- Born: December 24, 1927 Vasknarva, Estonia
- Died: May 1, 2007 (aged 79) Urbana, Illinois, United States
- Occupation: Philologist

= Temira Pachmuss =

American literary scholar of Baltic German origin (1927–2007)

Temira Pachmuss (24 December 1927 – 1 May 2007) was a Russian-American philologist.

==Early life and education==
Pachmuss was born in Vasknarva, Ida-Viru County, Estonia. In 1939, her family moved to Germany. In the 1950s, she moved to Australia, where she received a bachelor's degree in Russian from the University of Melbourne in 1954 and a master's degree in Russian in 1955. In 1955, she moved to the United States.

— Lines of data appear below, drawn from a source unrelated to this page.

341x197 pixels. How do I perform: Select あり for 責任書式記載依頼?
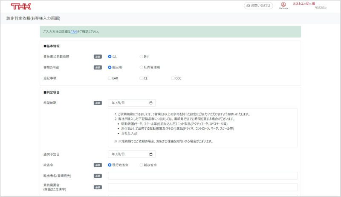[x=142, y=56]
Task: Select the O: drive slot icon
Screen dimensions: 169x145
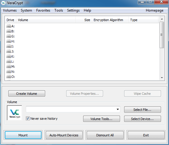Action: point(9,77)
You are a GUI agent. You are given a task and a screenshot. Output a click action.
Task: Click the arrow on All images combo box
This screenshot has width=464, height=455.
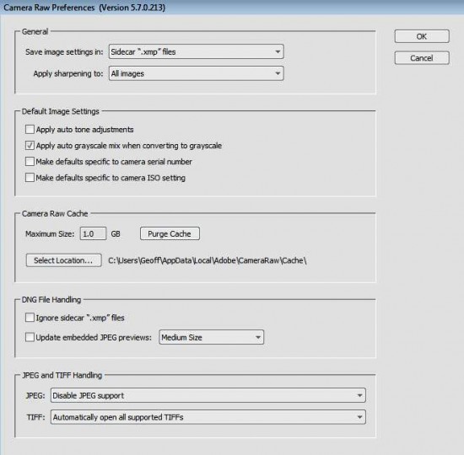click(x=278, y=73)
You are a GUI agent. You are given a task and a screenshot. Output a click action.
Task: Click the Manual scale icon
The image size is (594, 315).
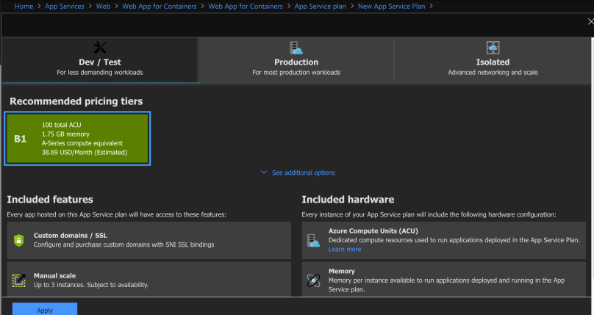19,280
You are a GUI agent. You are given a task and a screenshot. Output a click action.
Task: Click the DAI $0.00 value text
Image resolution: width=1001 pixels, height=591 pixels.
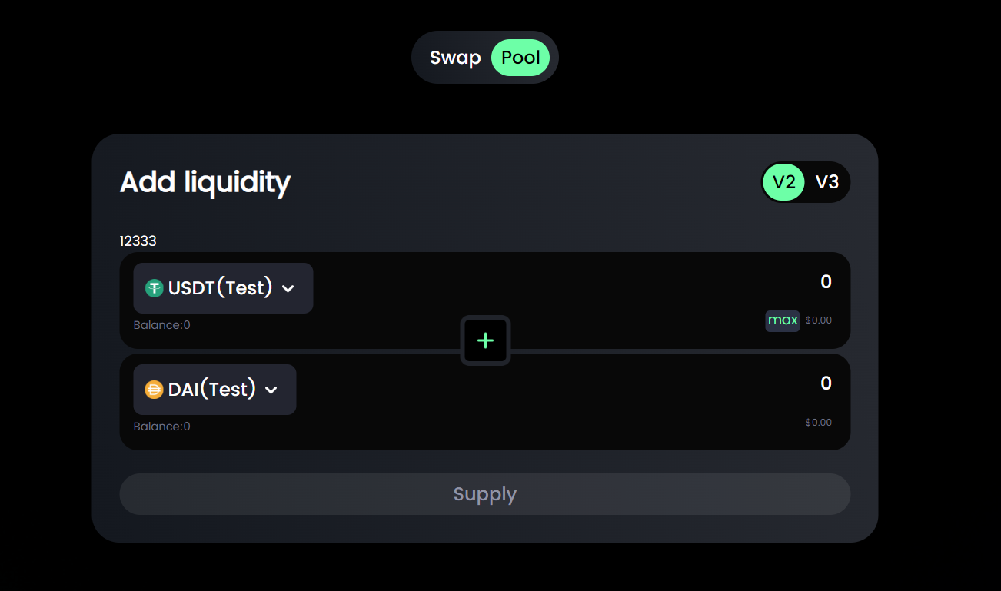click(818, 423)
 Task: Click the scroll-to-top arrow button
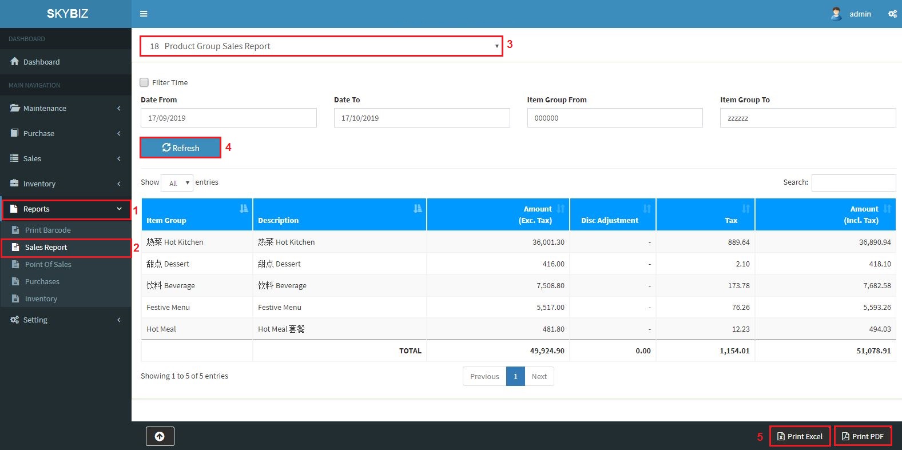pos(160,436)
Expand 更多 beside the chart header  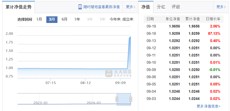click(x=131, y=7)
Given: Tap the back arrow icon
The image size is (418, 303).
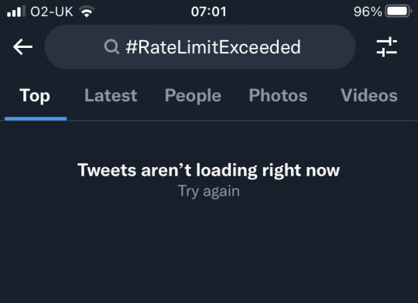Looking at the screenshot, I should point(22,47).
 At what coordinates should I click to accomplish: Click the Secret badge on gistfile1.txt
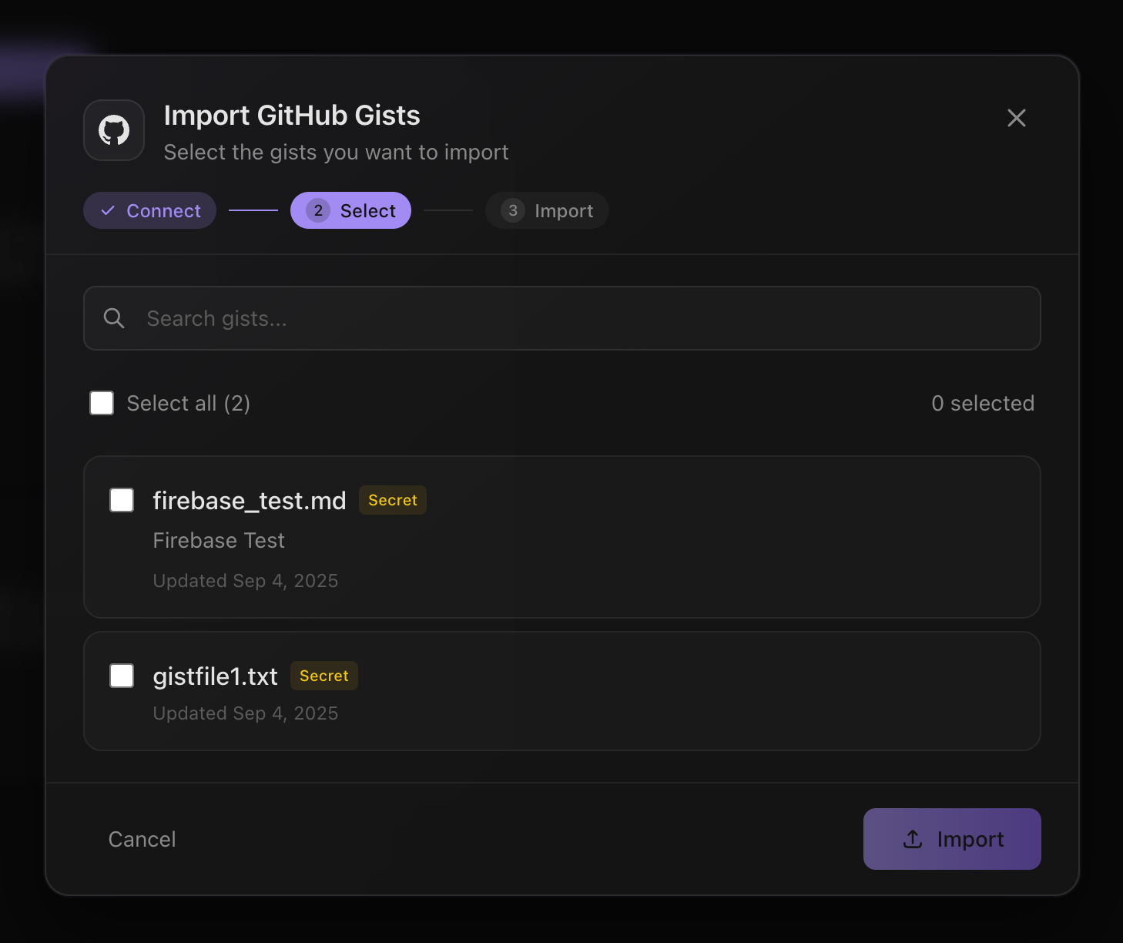click(323, 676)
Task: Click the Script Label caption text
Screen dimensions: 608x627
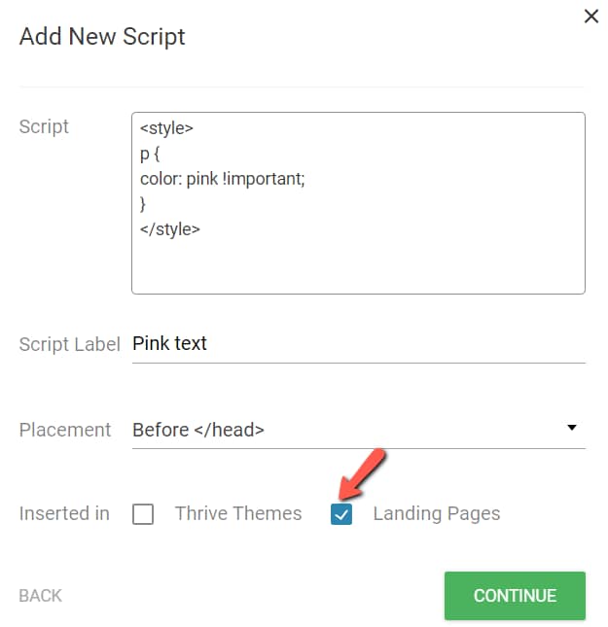Action: coord(69,343)
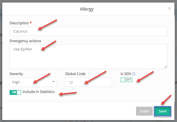The image size is (177, 122).
Task: Click the Severity dropdown caret arrow
Action: coord(53,82)
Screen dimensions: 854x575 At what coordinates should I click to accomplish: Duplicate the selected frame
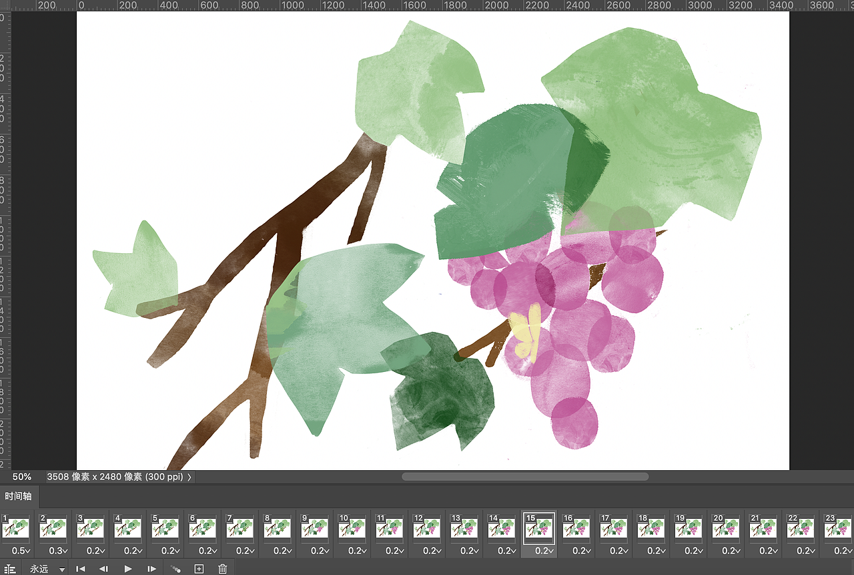(x=199, y=569)
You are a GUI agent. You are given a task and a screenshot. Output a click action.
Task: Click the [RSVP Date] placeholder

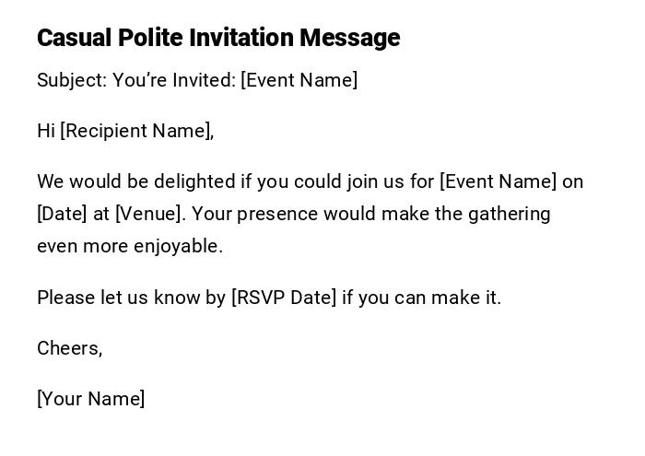point(284,298)
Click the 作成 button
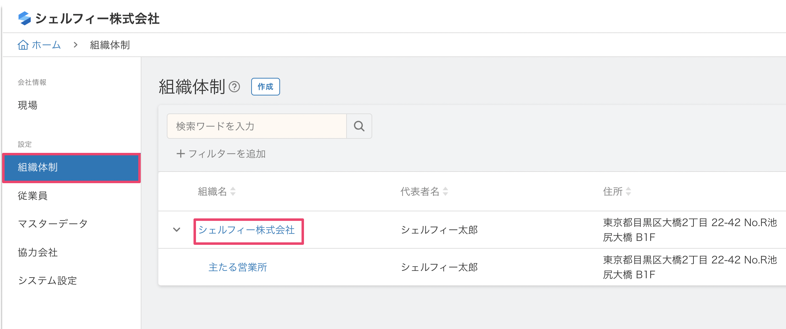 pos(266,87)
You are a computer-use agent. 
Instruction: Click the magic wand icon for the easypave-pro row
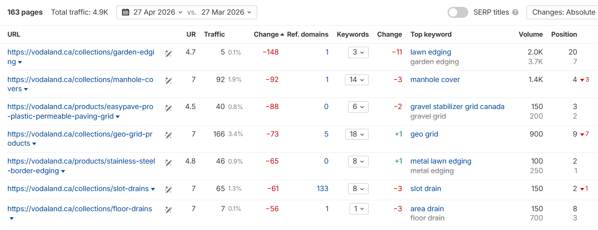[168, 108]
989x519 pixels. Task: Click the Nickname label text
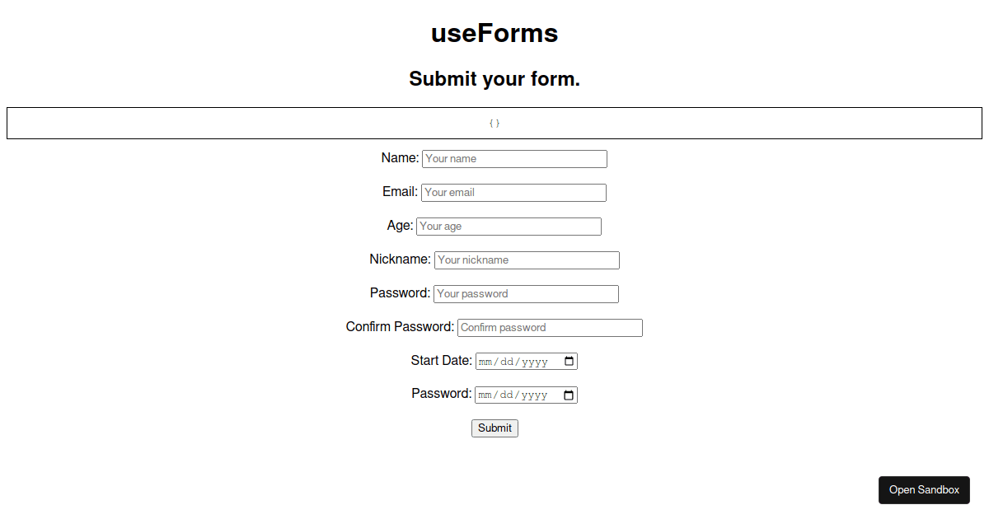tap(400, 260)

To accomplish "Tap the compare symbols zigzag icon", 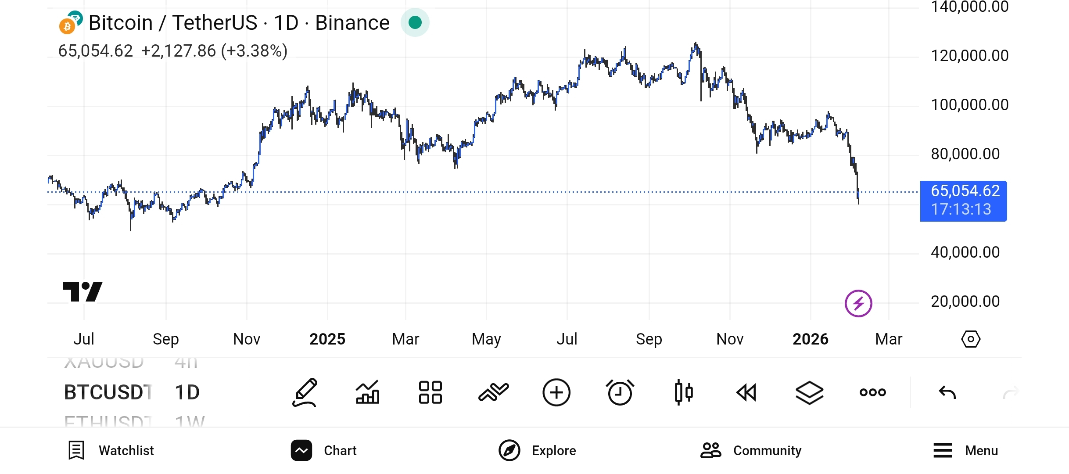I will [493, 392].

In 1959, she defended her doctoral dissertation at the University of Washington in Seattle.

==Career==
She started teaching Russian literature at University of Illinois at Urbana-Champaign in 1960, and she was appointed a professor in 1968. Her major fields of research were Russian literature outside Russia, including Russian writers that worked in Finland and Russia. She was especially interested in the legacy of the Russian poet Zinaida Gippius.

She died in Urbana, Illinois, at the age of 79.

==Awards and recognitions==
In 2001, she received the Order of the White Star, medal class.